O sing unto the LORD a new song; for he hath done marvellous things: His right hand, and His holy arm, hath gotten Him the victory. – Psalm 98:1

The great subject of joy is redemption-the redemption of God’s Israel. This is a stupendous work. It was a simple matter for man to sell himself into slavery, but to redeem him was another matter. This is the work; this is the labor! To redeem man from his iniquity is a work which all the cherubim and seraphim could not have accomplished, a work indeed which all creatureship would have failed to perform. My brethren, our slavery was terrible, and the price of deliverance was far beyond mountains of silver and gold. The redemption of the soul is precious; “it cannot be valued with the gold of Ophir, with the precious onyx, or the sapphire. The gold and the crystal cannot equal it: and the exchange of it shall not be for jewels of fine gold.” As there needed a price, so there was needed a power to redeem; for with a high hand and an outstretched arm must Israel be brought out of Egypt; and where could such power be found? Neither angel nor archangel possessed it, and as for the sons of man, the insects which dance through a summer’s eve are not more feeble. Hopeless is human bondage unless the malice and craft and power of Satan can be matched by love and wisdom and force superior at all points. The price has been found; the power has been displayed. Sing, O ye heavens, for the Lord has found a ransom! We were not redeemed with corruptible things, as silver and gold, but with the precious blood of Christ, and that price has effectually set us free. Break forth into singing, ye mountains, for the Lord hath also found the power: His own right hand and His holy arm has gotten Him the victory! He has brought up His people out of the house of bondage and made them free indeed. ~ C.H. Spurgeon

https://www.blueletterbible.org/Comm/spurgeon_charles/sermons/1240.cfm

The Day Will Come

I have blotted out, as a thick cloud, thy transgressions, and, as a cloud, thy sins: return unto Me; for I have redeemed thee. – Isaiah 44:22

There are times when our unbelief makes new clouds and threatens new storms. Though our sin was all forgiven at the very first, and when we were first washed we were clean every whit, so that we needed not ever afterwards to wash again, except to wash our feet, yet unbelief can revive the memories of sin, and defile the conscience with dead works, and so it can create clouds between us and God: nevertheless, when our Lord reveals Himself He blotteth out our sins like a cloud, and like a thick cloud our transgressions, and again we return unto Him and rejoice in Him. We need not come under these returning glooms, and we ought not to do so; but should it happen to us that we come under a cloud, it will be a blessed thing to look up and remember that the Lord can clear the skies in a moment and turn our dreariest shades into the brightness of the morning.

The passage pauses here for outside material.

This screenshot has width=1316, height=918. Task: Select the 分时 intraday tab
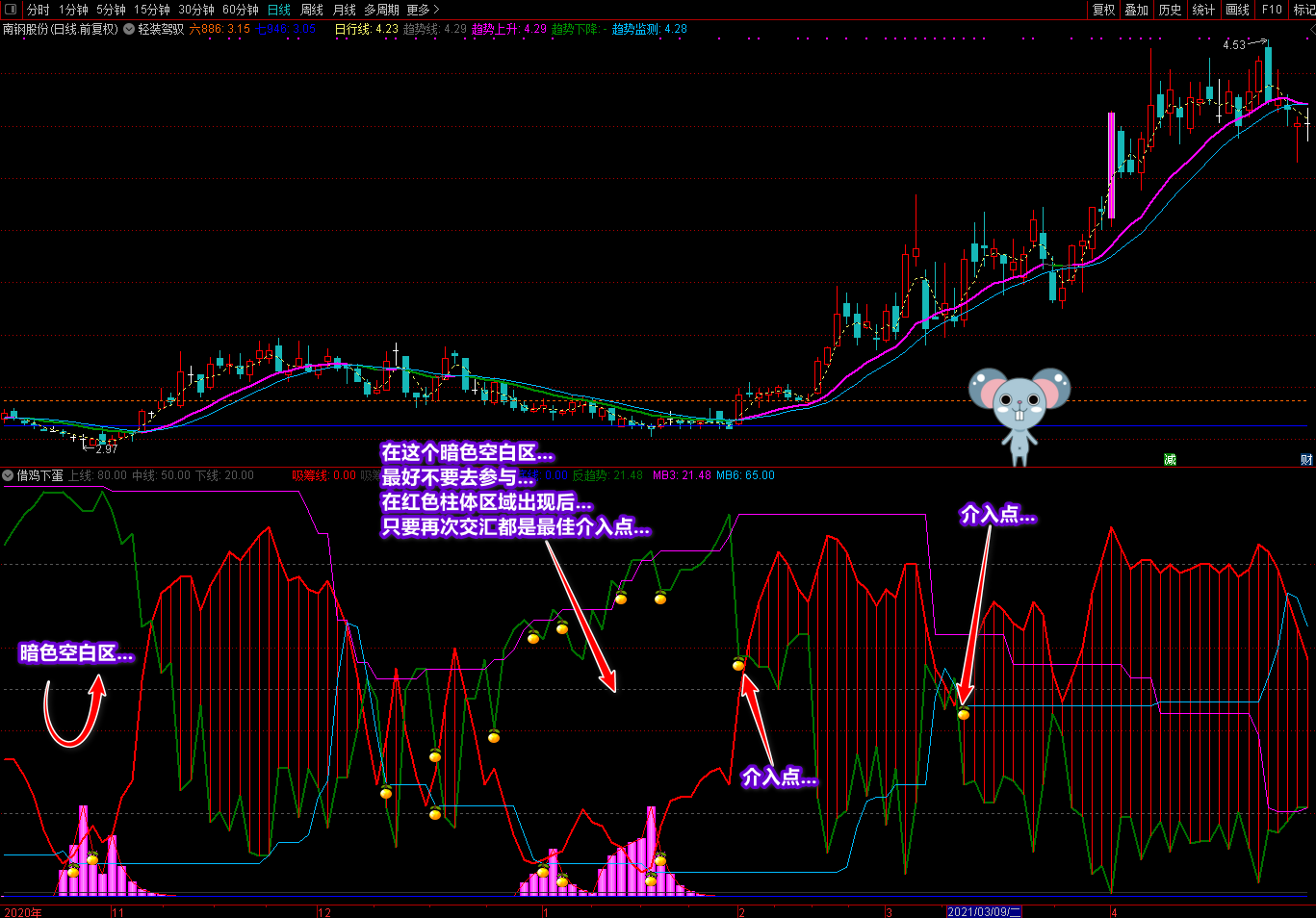pyautogui.click(x=38, y=10)
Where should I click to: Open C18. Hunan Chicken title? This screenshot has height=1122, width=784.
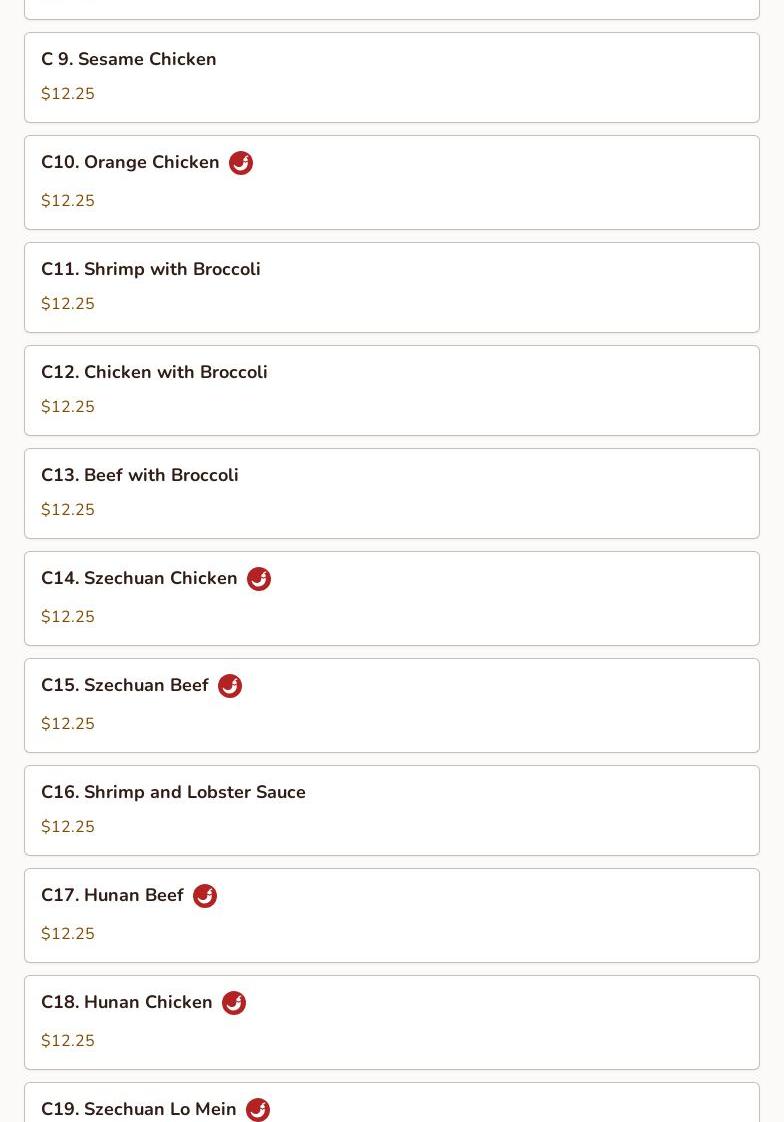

The day will come when the gospel shall have been preached for the last time, when the chosen of God shall have been all gathered out from among men, and the dispensation shall be fulfilled. Then shall all the saints rise to glory at the call of God. The elect multitude shall be all there, every one according to the purpose of the Father, every one according to the redemption of the Son, every one according to the calling of the Spirit, all there; upon their faces there shall be no spot nor wrinkle, and on their garments no stain nor defilement, for they are without fault before the throne of God. ~ C.H. Spurgeon

https://www.blueletterbible.org/Comm/spurgeon_charles/sermons/1240.cfm

God’s Wrath Spent on Christ

I have blotted out, as a thick cloud, thy transgressions, and, as a cloud, thy sins: return unto Me; for I have redeemed thee. – Isaiah 44:22

Oh, the blackness of the darkness above; oh, the horror of the tempest within, in the dreadful hour of conviction of sin, when my weary soul longed for nothingness, that it might escape from its own hell. Oh, the dread of the wrath to come. I saw all of God’s indignation gathering up to spend itself upon me, but glory be to God, it spent itself elsewhere!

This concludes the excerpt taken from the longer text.